Tracheostomies are commonly performed in critically ill patients and may be placed surgically or percutaneously. The complication rate is generally lower than 3% [1]. First described in 1909, ST may result in several life-threatening complications, including tension pneumothorax, subcutaneous emphysema, and arterial-tracheal fistula [24]. Tracheal ring fracture has been noted to occur during open tracheostomy, though this occurrence is rare [5]. Tracheal stenosis as early as 15 days has been reported following ST [6]. Infection is also a potential complication of ST and PDL. Antonelli et al. demonstrated that >70% of patients presenting for tracheostomy had positive aspirate cultures [7]. Repeat blood cultures drawn three hours postoperatively revealed bacteremia in 18% of translaryngeal tracheostomies and 19% of surgical tracheostomies. Nearly half of the positive blood cultures were identical species to the tracheal aspirates, and almost one-third of patients with bacteremia eventually had severe sepsis. Long-term complications include phonetic or respiratory problems.

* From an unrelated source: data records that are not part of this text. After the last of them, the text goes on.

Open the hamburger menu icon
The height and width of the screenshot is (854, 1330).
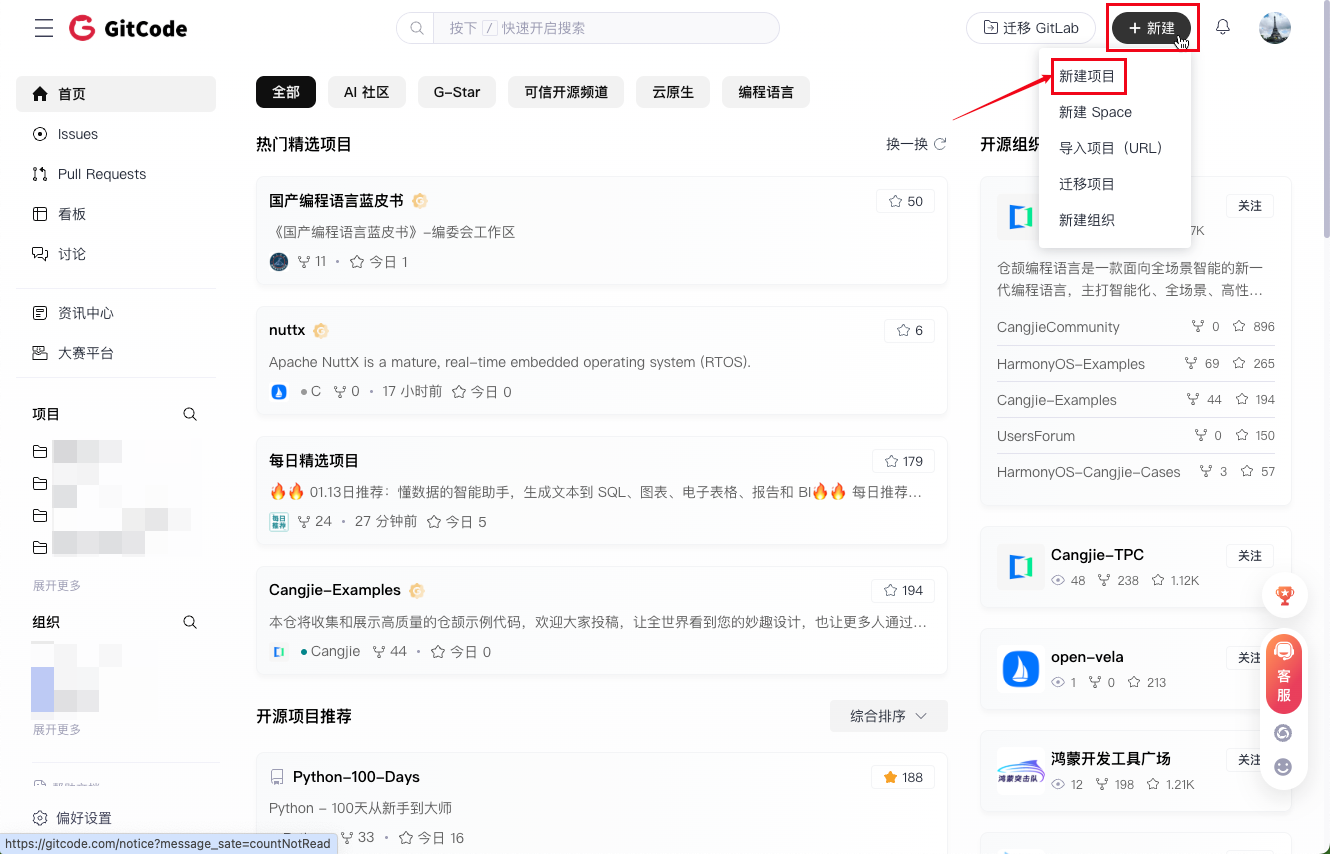[x=44, y=28]
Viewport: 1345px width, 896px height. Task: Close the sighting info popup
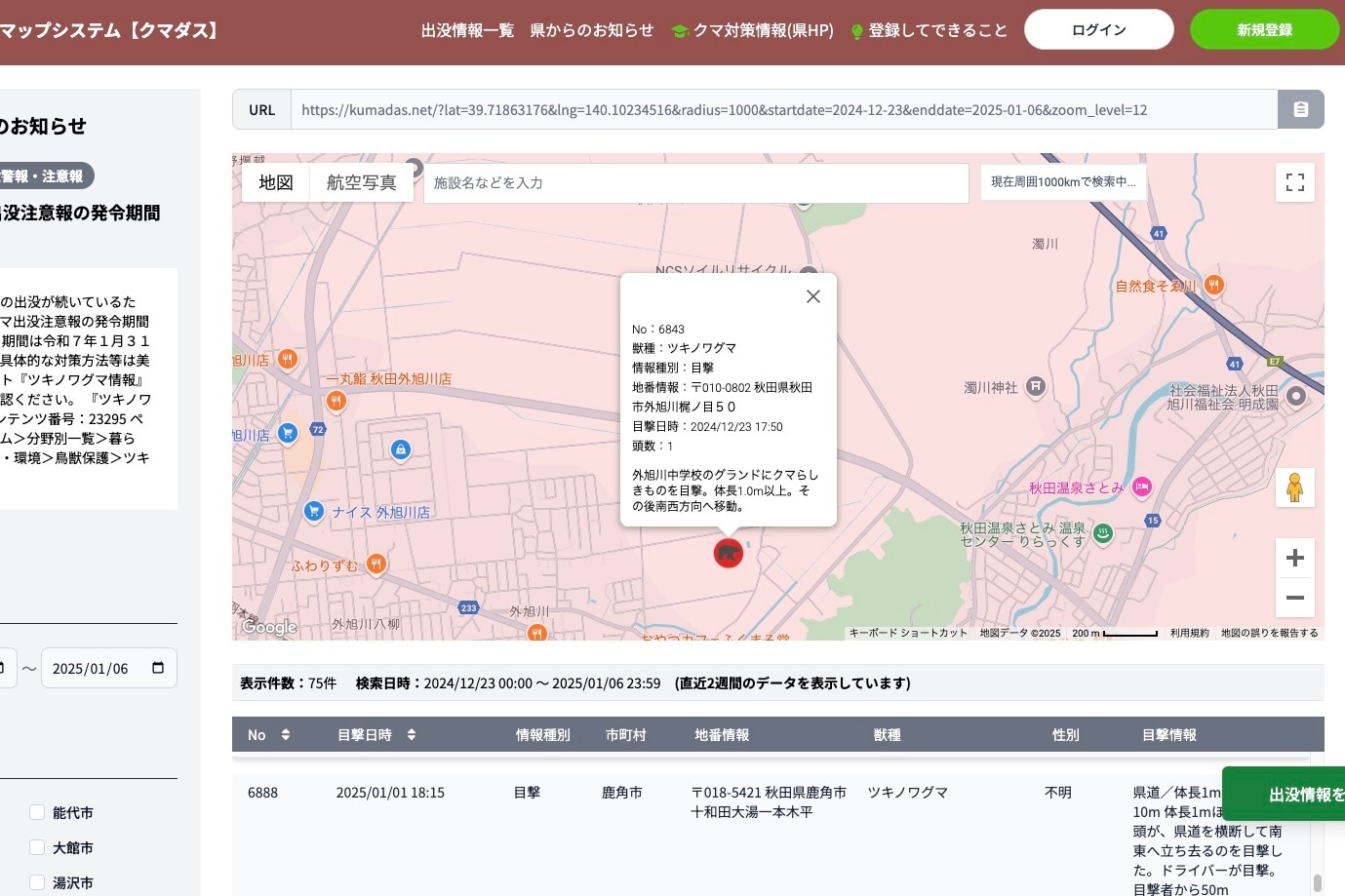(x=812, y=296)
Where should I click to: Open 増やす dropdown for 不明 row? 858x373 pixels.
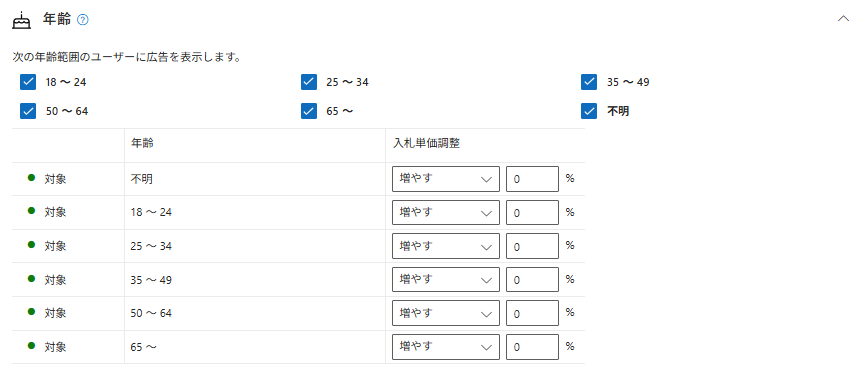pyautogui.click(x=446, y=179)
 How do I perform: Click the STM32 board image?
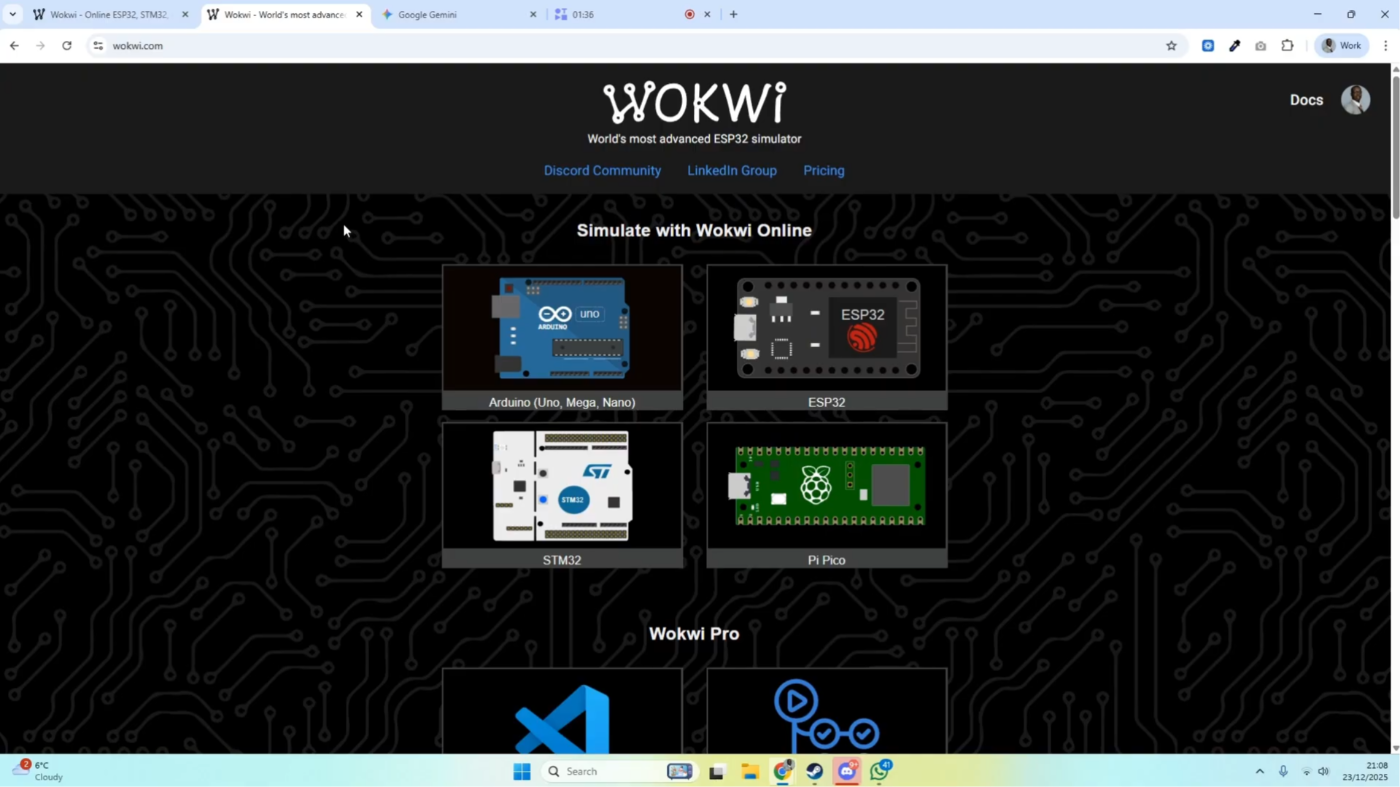click(562, 486)
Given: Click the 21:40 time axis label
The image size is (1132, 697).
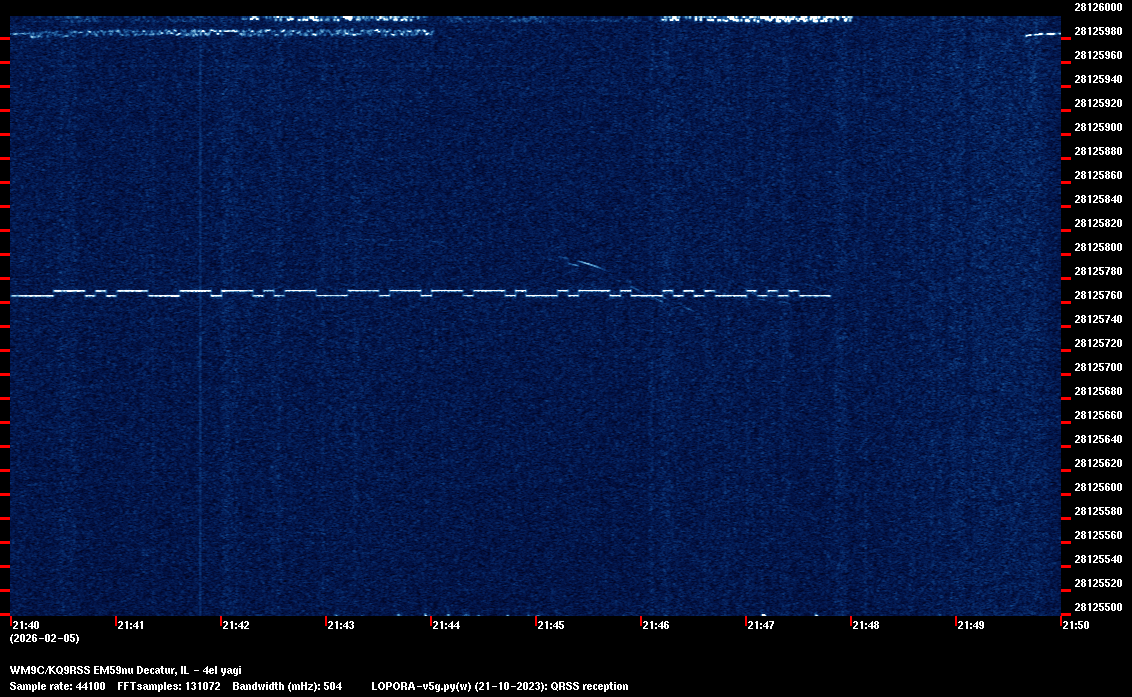Looking at the screenshot, I should click(x=26, y=625).
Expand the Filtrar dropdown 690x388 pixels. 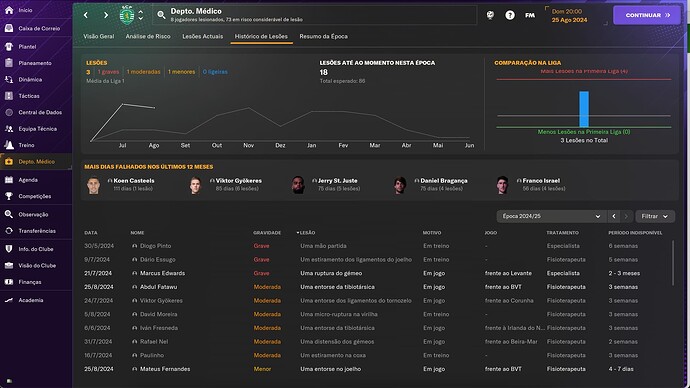click(655, 216)
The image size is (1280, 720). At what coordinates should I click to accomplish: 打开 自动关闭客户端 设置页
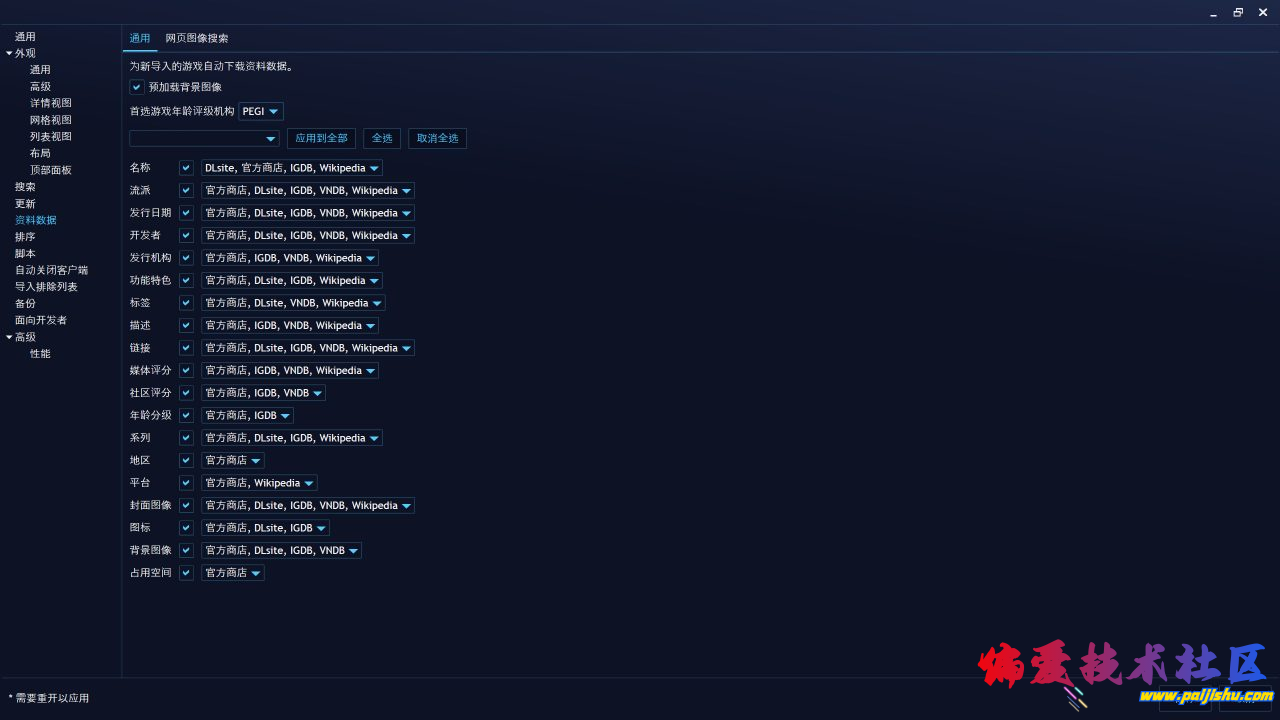click(x=51, y=270)
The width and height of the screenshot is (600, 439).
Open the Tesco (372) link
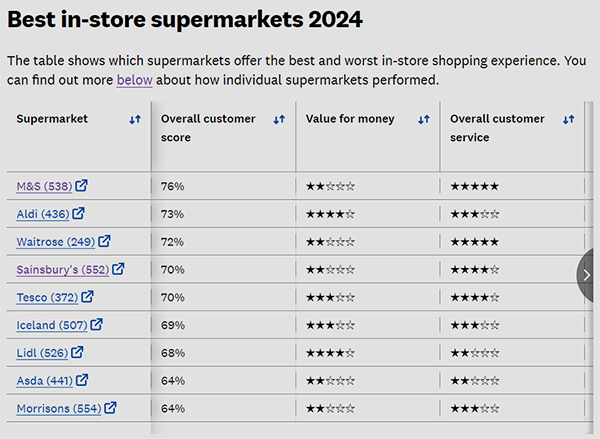click(x=47, y=297)
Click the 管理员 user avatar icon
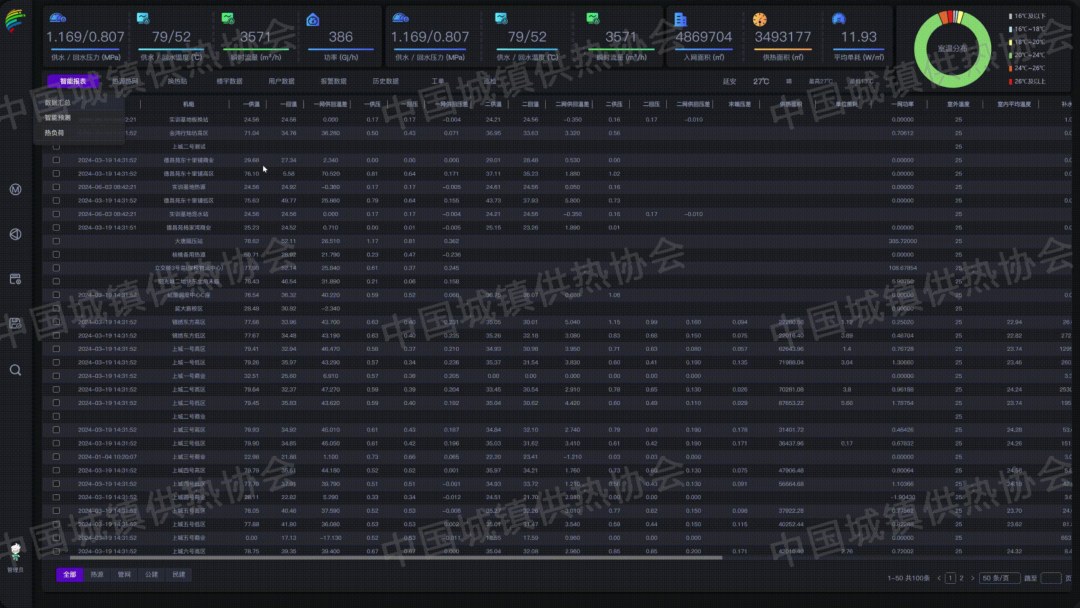The image size is (1080, 608). click(x=15, y=552)
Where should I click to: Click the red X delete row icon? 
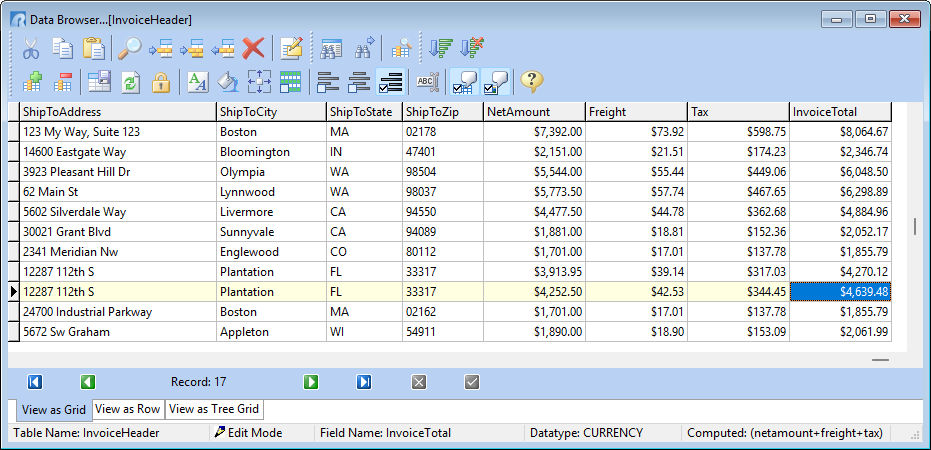pos(254,48)
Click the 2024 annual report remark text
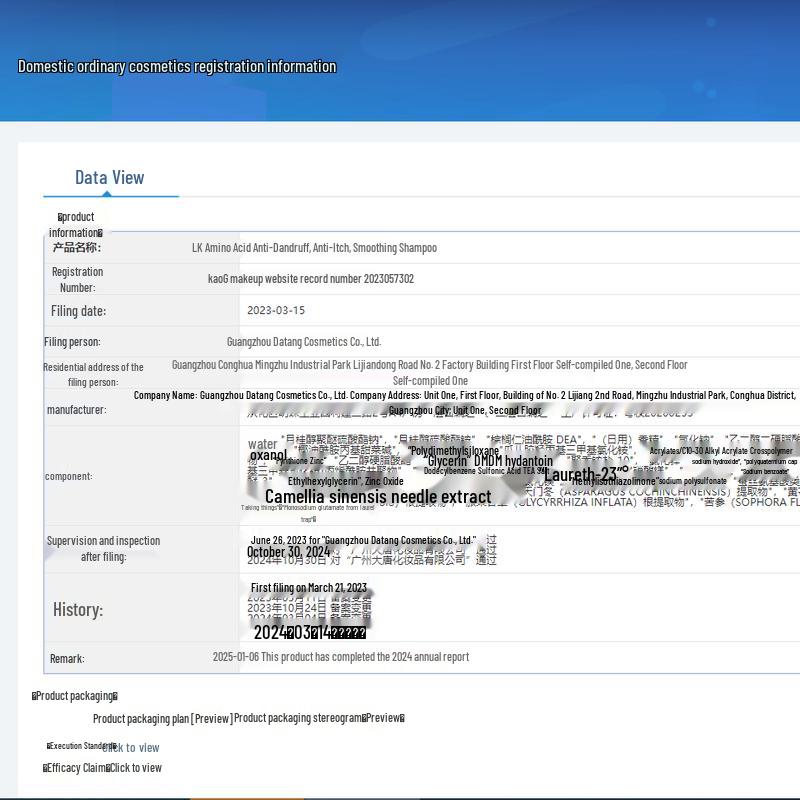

Additionally, PDT is commonly used in the ICU environment [8]. Advantages to percutaneous techniques include speed of procedure, less personnel, smaller skin incision, less tissue trauma, lower wound infection, and peristomal bleeding. However, percutaneous tracheostomy has a statistically higher likelihood of decannulation and obstruction when compared with open tracheostomy. Additionally, stomatitis is another complication of tracheostomy that can be reduced with the percutaneous approach.

More rare complications of PDL include aortic arch laceration and tracheal wall tear [9, 10]. In both PDT and ST, bronchoscopy may be useful in diagnosing and managing some of the observed injuries, thereby facilitating treatment.

In conclusion, critical care medicine physicians should be aware of the complications associated with tracheostomy and should consider tracheal cartilage abnormalities when a cuff leak occurs soon after tracheostomy insertion. Although FFT did not reveal the tracheal abnormality in our patient, its use should be considered during ST as it may decrease the complication rate.

Disclosure

George W. Williams is the senior author.

Conflict of Interests

The authors declare that there is no conflict of interests regarding the publication of this paper.